*** DATA ***

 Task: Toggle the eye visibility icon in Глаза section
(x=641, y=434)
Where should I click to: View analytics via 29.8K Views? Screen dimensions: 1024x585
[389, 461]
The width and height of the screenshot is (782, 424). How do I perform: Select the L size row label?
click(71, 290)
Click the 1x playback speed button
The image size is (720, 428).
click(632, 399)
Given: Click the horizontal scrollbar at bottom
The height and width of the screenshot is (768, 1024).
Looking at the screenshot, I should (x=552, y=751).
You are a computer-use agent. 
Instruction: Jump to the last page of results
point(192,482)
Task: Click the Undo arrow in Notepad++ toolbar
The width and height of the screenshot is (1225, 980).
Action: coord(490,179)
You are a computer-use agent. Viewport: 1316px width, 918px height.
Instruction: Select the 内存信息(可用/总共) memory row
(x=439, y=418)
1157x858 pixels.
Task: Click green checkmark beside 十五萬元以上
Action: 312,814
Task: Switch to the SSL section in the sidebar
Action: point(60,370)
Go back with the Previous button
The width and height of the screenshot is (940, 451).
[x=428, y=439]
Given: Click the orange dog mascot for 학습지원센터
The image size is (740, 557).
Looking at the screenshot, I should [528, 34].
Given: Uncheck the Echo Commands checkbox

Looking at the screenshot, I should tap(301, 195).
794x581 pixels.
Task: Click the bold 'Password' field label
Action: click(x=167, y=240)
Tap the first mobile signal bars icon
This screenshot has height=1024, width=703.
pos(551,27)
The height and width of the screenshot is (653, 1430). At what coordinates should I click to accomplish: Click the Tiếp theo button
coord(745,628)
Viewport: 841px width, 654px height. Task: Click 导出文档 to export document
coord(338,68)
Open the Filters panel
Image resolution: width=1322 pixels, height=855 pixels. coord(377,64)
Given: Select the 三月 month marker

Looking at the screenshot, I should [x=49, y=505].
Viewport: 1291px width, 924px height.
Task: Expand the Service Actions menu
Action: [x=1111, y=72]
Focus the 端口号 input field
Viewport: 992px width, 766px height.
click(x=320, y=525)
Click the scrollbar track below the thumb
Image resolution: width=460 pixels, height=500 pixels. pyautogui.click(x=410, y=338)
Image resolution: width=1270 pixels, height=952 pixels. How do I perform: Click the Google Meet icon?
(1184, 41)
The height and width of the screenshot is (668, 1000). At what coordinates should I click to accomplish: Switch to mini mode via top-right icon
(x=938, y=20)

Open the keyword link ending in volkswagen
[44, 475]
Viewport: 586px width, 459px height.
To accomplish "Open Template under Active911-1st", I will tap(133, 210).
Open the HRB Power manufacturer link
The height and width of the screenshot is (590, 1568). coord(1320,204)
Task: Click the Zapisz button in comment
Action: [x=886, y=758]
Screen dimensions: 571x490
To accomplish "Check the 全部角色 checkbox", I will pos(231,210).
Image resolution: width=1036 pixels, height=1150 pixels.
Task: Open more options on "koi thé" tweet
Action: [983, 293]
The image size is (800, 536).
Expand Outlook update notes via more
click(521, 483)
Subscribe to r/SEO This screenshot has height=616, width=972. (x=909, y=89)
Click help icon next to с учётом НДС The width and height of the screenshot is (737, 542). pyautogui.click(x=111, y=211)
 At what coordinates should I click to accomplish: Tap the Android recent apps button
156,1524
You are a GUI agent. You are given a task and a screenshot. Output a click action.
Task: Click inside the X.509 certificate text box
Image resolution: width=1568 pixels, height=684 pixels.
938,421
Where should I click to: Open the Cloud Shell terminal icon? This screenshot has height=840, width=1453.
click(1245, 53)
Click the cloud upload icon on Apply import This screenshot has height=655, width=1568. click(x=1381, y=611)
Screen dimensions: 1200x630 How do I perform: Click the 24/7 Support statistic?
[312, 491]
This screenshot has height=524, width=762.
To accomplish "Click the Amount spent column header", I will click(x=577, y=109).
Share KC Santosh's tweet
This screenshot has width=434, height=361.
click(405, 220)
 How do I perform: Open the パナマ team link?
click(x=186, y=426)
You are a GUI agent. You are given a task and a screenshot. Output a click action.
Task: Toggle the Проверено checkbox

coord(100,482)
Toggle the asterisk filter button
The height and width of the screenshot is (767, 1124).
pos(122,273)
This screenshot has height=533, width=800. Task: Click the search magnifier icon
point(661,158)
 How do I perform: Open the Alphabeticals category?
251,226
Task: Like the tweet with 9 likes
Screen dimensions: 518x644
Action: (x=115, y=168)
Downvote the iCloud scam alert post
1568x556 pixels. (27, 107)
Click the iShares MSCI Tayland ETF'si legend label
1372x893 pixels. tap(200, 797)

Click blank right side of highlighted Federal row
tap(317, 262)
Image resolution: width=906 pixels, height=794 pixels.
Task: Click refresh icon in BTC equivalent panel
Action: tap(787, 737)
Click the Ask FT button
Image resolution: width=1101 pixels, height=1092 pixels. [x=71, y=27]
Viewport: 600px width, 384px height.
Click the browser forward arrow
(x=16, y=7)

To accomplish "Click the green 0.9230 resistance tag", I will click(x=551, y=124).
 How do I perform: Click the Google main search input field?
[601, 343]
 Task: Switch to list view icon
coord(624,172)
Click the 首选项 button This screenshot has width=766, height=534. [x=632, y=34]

*** End of DATA ***

- **EXERCISE**
Look above for lines with the word "agent" and copy them all.

- **TASK OUTPUT**
You are a computer-use agent. 
You are a computer-use agent. Viewport: 1316px width, 918px height.
You are a GUI agent. You are given a task and a screenshot. Output a click action.
You are a GUI agent. You are given a task and a screenshot. Output a click action.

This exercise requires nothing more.